Five years ago in The Grace of Shame, we warned that Al Mohler and the ACBC were setting people on a terrible path. Read the things they said: 

“The goal of Reparative Therapy is heterosexuality.… This goal is not one that biblical counselors can embrace.… The Holy Spirit will not give his grace to pursue goals not prescribed in Scripture.” 

“Reparative therapy is a ‘superficial’ response to homosexual and transgender change and Christian ministers must instead call all people to repentance and faith in Jesus Christ.”

“We call . . . disciples of the Lord Jesus Christ to live in holiness and wholeness, which is defined by obedience to him, each in our own way.”

“We don’t call people to embrace heterosexuality. We call people to embrace Christian faithfulness.”

I was reminded of these statements today when I read of a pastor in Canada who wasn’t particularly concerned about the new law. Why not? Isn’t he afraid of going to jail? No. If somebody comes to him asking questions, he’s going to teach them how they can be “faithful as a queer Christian.” He is “not assuming that they could become heterosexual.” And he concludes by stating, “And really I care far more about how they love God and their neighbour, listen to God’s Word in Scripture, participate in the church, etc. than I do about their orientation.”

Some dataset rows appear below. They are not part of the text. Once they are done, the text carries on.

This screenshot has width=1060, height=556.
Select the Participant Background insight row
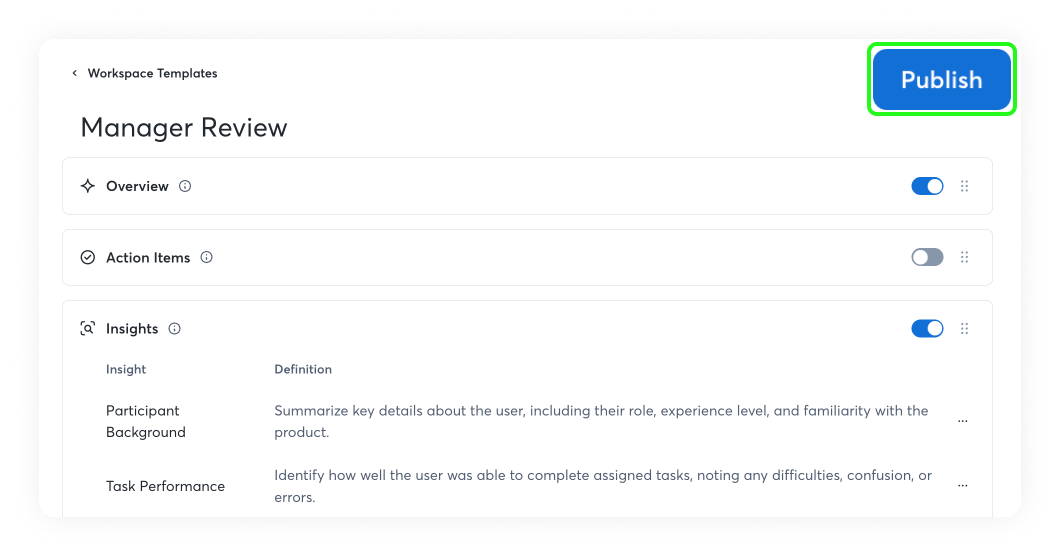point(527,421)
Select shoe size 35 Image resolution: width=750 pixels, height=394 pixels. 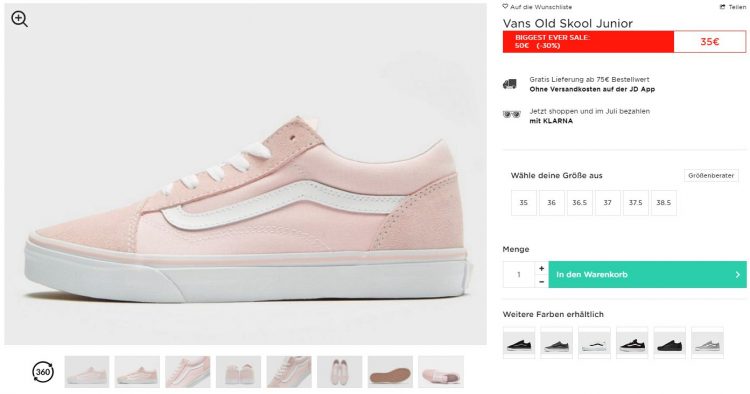pos(524,203)
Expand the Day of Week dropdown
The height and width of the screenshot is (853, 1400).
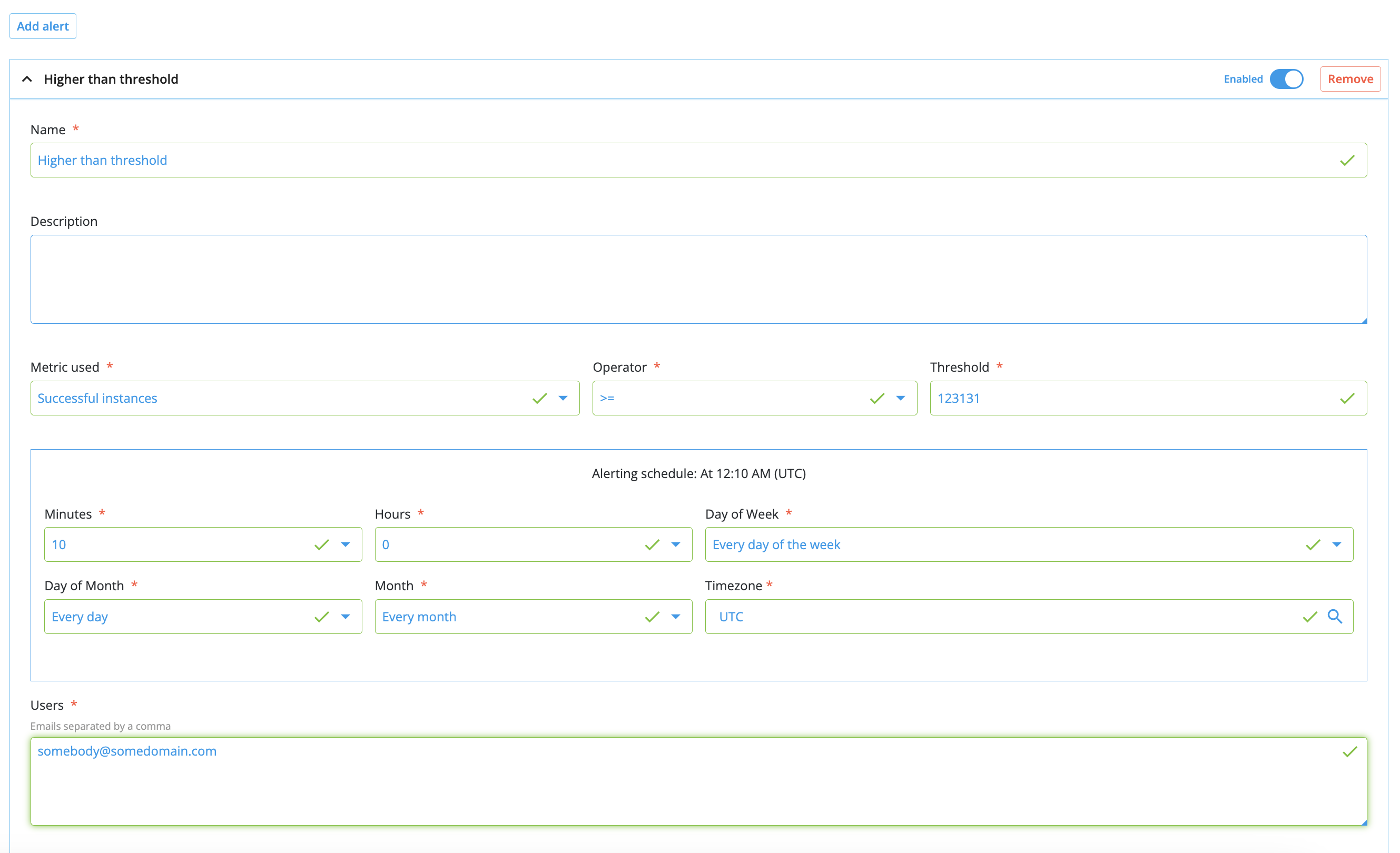[1336, 544]
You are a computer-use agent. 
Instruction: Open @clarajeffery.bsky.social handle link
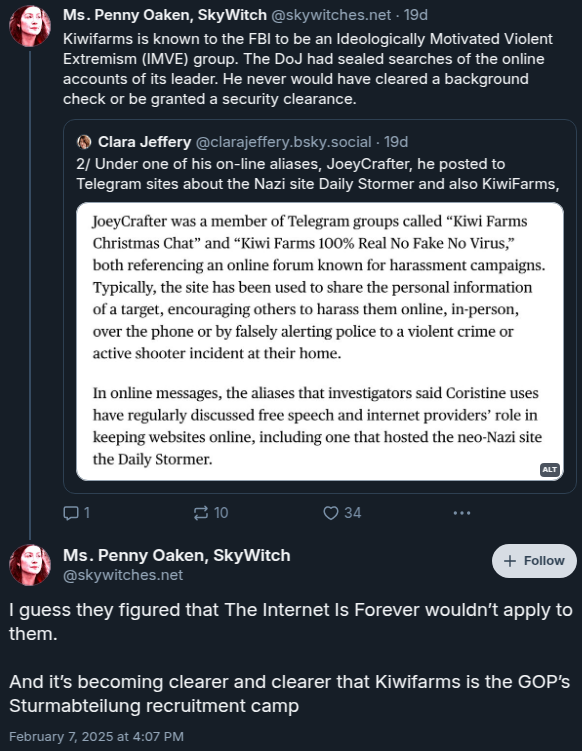pos(283,142)
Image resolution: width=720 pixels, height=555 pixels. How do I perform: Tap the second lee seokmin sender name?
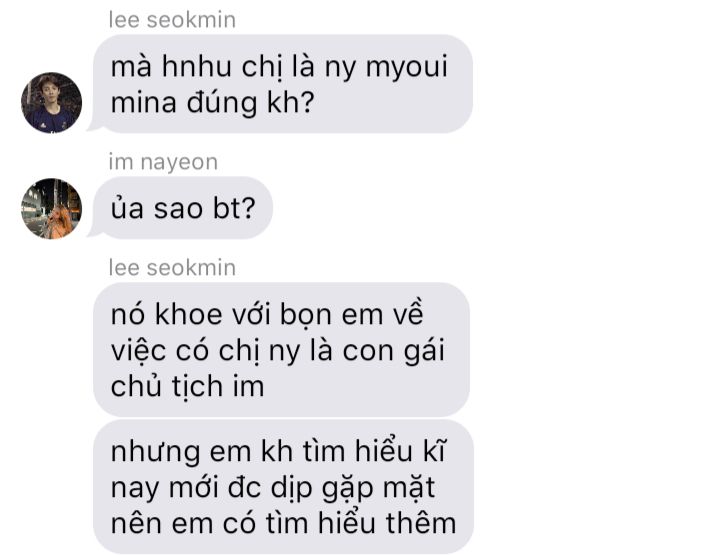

He’s doing just what the leaders of the biblical counseling movement recommended years ago. Just like Mohler came to understand that sexual orientation was real and stopped calling homosexuals “to embrace heterosexuality,” so this man is not calling queer Christians to embrace heterosexuality. That’s not a goal prescribed in Scripture. Rather, he wants to see them be good disciples, loving God and neighbor. That’s the real goal. Christian faithfulness. Queer Christian faithfulness. Each in our own way. 

I’m fond of telling people that the best way to practice being evangelistic is to say the word “Yes” out loud. Then say the word “No.” Nice and loud. Say them with conviction. Say them clearly. Say them unapologetically. Say them without embarrassment. Without fear. Repeat them until you’re comfortable saying such simple words. Now add some simple questions. 

Do you believe in calling people to embrace heterosexuality?